WHAT TO WORK ON -
a: In the explanation methods text, which datasets is LIME evaluated with?
b: Write out the explanation methods text from "Table 3 summarizes" up to and including "method is informative.".

**** DOCUMENT TEXT

We evaluate three TSC explanation methods: MrSEQL-SM, CAM based on ResNet (ResNet-CAM) and LIME based on the Mr-SEQL classifier (Mr-SEQL-LIME). We also train three referee classifiers, Mr-SEQL [18], ROCKET [8], and WEASEL [27], in order to computationally evaluate the usefulness of these explanation methods. Due to a high computational cost for LIME, we evaluate LIME only with the CMJ and GunPoint datasets. The code and settings for all our experiments are available at https://github.com/mlgig/explanation4tsc.

4.1 Experiment 1: Evaluation of a Single Explanation Method

Table 3 summarizes the results for the evaluation of the three explanation methods with the three referee classifiers over the five TSC datasets. We calculate the difference between Type 2 eLoss and Type 1 eLoss ($\varDelta _{eLoss}$) with the explanation-driven perturbation approach. We expect $\varDelta _{eLoss}$ to be positive when the explanation method is informative.

********
**** EXTRACTED INFORMATION

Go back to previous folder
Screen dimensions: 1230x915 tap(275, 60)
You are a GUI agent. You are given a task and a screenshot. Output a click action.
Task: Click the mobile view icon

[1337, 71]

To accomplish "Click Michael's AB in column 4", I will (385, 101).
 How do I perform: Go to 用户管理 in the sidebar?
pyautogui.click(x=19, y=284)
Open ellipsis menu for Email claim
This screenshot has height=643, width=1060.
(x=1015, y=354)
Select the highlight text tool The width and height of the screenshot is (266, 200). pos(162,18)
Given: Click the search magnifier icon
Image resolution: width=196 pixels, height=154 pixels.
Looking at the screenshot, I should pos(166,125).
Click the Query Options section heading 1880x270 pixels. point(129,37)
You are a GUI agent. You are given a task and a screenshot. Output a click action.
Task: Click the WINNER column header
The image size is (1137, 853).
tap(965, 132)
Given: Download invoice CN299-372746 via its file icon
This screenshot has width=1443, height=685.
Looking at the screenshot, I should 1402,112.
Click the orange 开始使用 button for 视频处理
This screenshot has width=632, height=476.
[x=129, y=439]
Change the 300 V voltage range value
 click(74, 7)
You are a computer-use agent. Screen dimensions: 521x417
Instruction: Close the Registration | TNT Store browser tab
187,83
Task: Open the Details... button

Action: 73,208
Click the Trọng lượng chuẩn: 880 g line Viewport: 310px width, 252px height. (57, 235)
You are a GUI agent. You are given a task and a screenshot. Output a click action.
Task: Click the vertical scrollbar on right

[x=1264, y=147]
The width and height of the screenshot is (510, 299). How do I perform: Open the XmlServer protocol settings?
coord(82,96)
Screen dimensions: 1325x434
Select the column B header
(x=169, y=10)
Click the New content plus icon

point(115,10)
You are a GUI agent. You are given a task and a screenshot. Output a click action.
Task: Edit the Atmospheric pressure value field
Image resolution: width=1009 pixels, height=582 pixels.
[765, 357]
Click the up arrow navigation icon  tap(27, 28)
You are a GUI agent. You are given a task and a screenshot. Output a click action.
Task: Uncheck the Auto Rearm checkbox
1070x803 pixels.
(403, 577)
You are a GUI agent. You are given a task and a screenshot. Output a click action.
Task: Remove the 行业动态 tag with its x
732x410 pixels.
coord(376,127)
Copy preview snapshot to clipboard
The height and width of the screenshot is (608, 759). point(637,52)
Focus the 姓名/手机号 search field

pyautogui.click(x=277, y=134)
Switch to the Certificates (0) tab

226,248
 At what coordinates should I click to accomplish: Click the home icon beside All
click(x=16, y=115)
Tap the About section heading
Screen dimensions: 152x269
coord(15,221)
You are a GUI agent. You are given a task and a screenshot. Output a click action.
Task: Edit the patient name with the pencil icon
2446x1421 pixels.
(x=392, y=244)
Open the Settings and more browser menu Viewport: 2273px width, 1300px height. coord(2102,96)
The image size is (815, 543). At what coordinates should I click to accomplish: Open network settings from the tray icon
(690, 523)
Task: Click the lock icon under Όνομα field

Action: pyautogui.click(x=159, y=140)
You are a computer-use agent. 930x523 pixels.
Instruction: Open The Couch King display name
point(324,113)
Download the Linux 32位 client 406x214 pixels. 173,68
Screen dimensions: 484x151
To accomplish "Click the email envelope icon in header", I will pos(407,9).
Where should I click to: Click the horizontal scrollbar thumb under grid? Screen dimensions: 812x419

********

TASK-BY-TASK SOLUTIONS -
a: The CMJ and GunPoint datasets.

b:
Table 3 summarizes the results for the evaluation of the three explanation methods with the three referee classifiers over the five TSC datasets. We calculate the difference between Type 2 eLoss and Type 1 eLoss ($\varDelta _{eLoss}$) with the explanation-driven perturbation approach. We expect $\varDelta _{eLoss}$ to be positive when the explanation method is informative.